Problems and tasks ::
1. In the Behe biography, where and in what year did Michael Behe receive his PhD in biochemistry?
2. Can you condense the paragraph of the Behe biography that begins "Behe is a lifelong Roman Catholic" into a short list of its main facts?

Given text ::

○ ○ ○ ○ ○ ○ ○

Michael Behe (born 1952 in Altoona, Pennsylvania) is a biochemist and an influential intelligent-design theorist. A Professor of Biochemistry at Lehigh University and a Senior Fellow at the Discovery Institute’s Center for Science and Culture, he received his PhD in biochemistry from the University of Pennsylvania in 1978. His dissertation was on aspects of sickle-cell disease, and his postdoctoral work on DNA was conducted at the National Institute of Health. With research interests involving the delineation of design and natural selection in protein structures, he wrote what has been arguably the single most effective book so far in bringing the question of Darwin versus Design to public attention, Darwin’s Black Box: The Biochemical Challenge of Evolution (Free Press, 1996). The magazines National Review and World both selected it as one of the 100 most important books of the 20th century.

Behe is a lifelong Roman Catholic who recalls of his childhood that, “I don’t recall evolution ever being a topic of discussion. It just didn’t register at the Behe house … I think [my parents’] lack of interest faithfully reflects a laissez-faire attitude of Catholics toward the theory. Evolution never was the problem in the Catholic Church that it was in various Protestant denominations.” He “saw no theological problem with Darwin’s theory (properly understood) — and [I] still don’t.” Behe began to doubt Darwinism when he chanced upon a notice in a book-club newsletter about biochemist Michael Denton’s then recently published book Evolution: A Theory in Crisis (1985). Reading U.C. Berkeley law professor Phillip Johnson’s Darwin on Trial (1991) gave further support to his changed views. Johnson himself later encouraged Behe to put his own insights from biochemistry into book form for a general audience — something that professional scientists by custom often avoid doing. Behe’s criticism of Darwinism has to do not with common descent, which he accepts, but with the specific evolutionary mechanism proposed by Darwin.

○ ○ ○ ○ ○ ○ ○

Given records ::
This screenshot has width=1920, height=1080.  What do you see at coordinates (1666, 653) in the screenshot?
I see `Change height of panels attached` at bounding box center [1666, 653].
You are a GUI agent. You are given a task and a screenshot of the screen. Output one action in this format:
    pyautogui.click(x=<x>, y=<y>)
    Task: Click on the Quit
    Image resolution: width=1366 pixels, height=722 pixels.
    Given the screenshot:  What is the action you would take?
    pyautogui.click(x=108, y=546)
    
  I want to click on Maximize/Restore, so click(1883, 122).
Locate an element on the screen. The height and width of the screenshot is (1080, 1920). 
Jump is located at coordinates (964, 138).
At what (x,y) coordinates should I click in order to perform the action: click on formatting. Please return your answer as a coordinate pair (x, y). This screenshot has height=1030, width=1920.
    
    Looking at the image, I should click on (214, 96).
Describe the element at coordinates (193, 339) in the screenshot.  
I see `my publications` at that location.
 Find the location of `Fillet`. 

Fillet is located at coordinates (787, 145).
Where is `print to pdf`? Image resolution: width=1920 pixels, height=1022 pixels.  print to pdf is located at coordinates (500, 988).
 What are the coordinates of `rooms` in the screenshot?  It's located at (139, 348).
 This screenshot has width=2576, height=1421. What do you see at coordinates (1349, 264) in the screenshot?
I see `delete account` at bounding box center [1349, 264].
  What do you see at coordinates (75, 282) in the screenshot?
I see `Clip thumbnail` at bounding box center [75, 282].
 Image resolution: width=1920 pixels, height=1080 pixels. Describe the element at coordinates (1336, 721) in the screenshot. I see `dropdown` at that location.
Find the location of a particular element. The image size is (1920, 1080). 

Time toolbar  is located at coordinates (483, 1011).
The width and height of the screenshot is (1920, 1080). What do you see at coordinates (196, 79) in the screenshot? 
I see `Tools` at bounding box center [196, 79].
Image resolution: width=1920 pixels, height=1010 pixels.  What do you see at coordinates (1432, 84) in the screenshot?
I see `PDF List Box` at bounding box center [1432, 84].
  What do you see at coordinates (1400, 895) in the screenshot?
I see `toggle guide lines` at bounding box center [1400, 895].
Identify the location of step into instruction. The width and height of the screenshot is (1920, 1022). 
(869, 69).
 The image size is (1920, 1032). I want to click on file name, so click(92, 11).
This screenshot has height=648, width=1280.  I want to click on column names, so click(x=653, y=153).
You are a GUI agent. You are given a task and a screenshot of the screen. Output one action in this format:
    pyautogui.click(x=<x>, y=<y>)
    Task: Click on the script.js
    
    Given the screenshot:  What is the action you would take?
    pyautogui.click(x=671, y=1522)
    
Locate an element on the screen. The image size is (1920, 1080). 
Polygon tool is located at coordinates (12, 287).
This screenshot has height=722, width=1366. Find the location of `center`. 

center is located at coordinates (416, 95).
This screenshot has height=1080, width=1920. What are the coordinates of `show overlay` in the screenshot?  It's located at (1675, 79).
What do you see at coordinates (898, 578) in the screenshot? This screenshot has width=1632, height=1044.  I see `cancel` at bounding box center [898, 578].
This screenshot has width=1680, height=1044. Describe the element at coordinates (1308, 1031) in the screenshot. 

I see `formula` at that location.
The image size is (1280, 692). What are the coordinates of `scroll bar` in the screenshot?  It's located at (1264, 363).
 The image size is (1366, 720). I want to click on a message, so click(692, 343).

○ ○ ○ ○ ○ ○ ○

Task-by-task results ::
1. He received it from the University of Pennsylvania in 1978.

2.
- Behe is a lifelong Roman Catholic. Evolution was never discussed in his childhood home, which he links to a laissez-faire Catholic attitude toward the theory.
- He saw, and still sees, no theological problem with Darwin's theory when it is properly understood.
- His doubts about Darwinism began when he came across a book-club newsletter notice about Michael Denton's Evolution: A Theory in Crisis (1985).
- Phillip Johnson's Darwin on Trial (1991) further supported his changed views. Johnson later encouraged him to write a book for a general audience.
- Behe accepts common descent. He criticizes the specific evolutionary mechanism Darwin proposed.